Quoted passage:
=-=-=-=-=

All of lore.kernel.org
 help / color / mirror / Atom feed
From: Jan Beulich <jbeulich@suse.com>
To: "xen-devel@lists.xenproject.org" <xen-devel@lists.xenproject.org>
Cc: "Andrew Cooper" <andrew.cooper3@citrix.com>,
	"Paul Durrant" <paul@xen.org>,
	"Roger Pau Monné" <roger.pau@citrix.com>, "Wei Liu" <wl@xen.org>
Subject: [PATCH v4 06/21] IOMMU/x86: perform PV Dom0 mappings in batches
Date: Mon, 25 Apr 2022 10:34:59 +0200	[thread overview]
Message-ID: <f85a5557-3483-8135-ff47-a15474aaebb4@suse.com> (raw)
In-Reply-To: <b92e294e-7277-d977-bb96-7c28d60000c6@suse.com>

For large page mappings to be easily usable (i.e. in particular without
un-shattering of smaller page mappings) and for mapping operations to
then also be more efficient, pass batches of Dom0 memory to iommu_map().
In dom0_construct_pv() and its helpers (covering strict mode) this
additionally requires establishing the type of those pages (albeit with
zero type references).

The earlier establishing of PGT_writable_page | PGT_validated requires
the existing places where this gets done (through get_page_and_type())
to be updated: For pages which actually have a mapping, the type
refcount needs to be 1.

There is actually a related bug that gets fixed here as a side effect:
Typically the last L1 table would get marked as such only after
get_page_and_type(..., PGT_writable_page). While this is fine as far as
refcounting goes, the page did remain mapped in the IOMMU in this case
(when "iommu=dom0-strict").

=-=-=-=-=

Supplied data:
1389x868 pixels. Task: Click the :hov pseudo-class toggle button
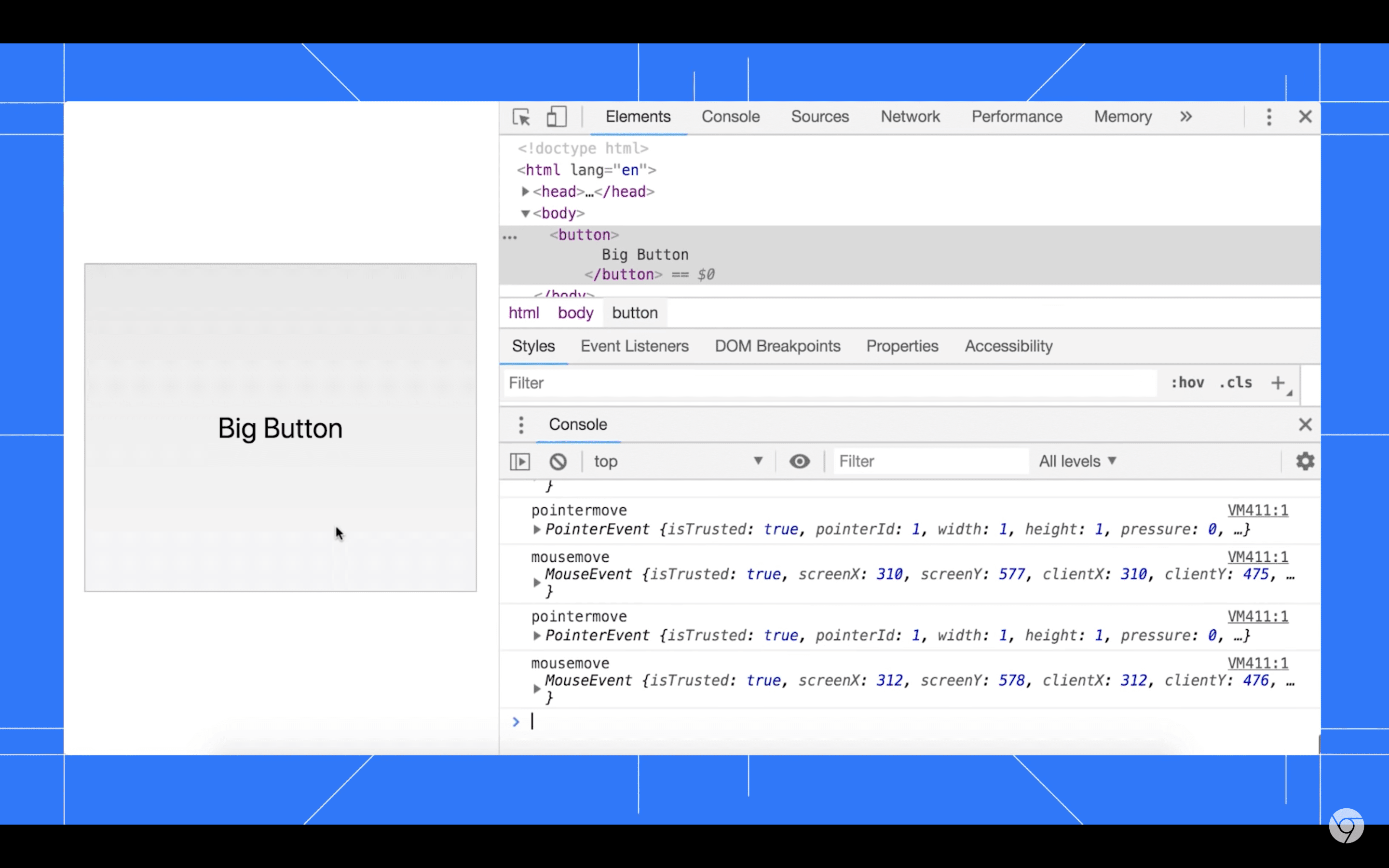click(x=1188, y=382)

=-=-=-=-=

Brief 1:
Please condense the paragraph of the patch description that begins "There is actually a related bug" into one or two sentences, keeping its main facts.
Brief 2:
Write the next part of the patch description, picking up after its final sentence.

Result 1:
The patch also fixes a related bug: the last L1 table was usually marked as such only after get_page_and_type(..., PGT_writable_page). That was fine for refcounting but left the page mapped in the IOMMU under "iommu=dom0-strict".

Result 2:
Signed-off-by: Jan Beulich <jbeulich@suse.com>
---
Subsequently p2m_add_identity_entry() may want to also gain an order
parameter, for arch_iommu_hwdom_init() to use. While this only affects
non-RAM regions, systems typically have 2-16Mb of reserved space
immediately below 4Gb, which hence could be mapped more efficiently.

The installing of zero-ref writable types has in fact shown (observed
while putting together the change) that despite the intention by the
XSA-288 changes (affecting DomU-s only) for Dom0 a number of
sufficiently ordinary pages (at the very least initrd and P2M ones as
well as pages that are part of the initial allocation but not part of
the initial mapping) still have been starting out as PGT_none, meaning
that they would have gained IOMMU mappings only the first time these
pages would get mapped writably. Consequently an open question is
whether iommu_memory_setup() should set the pages to PGT_writable_page
independent of need_iommu_pt_sync().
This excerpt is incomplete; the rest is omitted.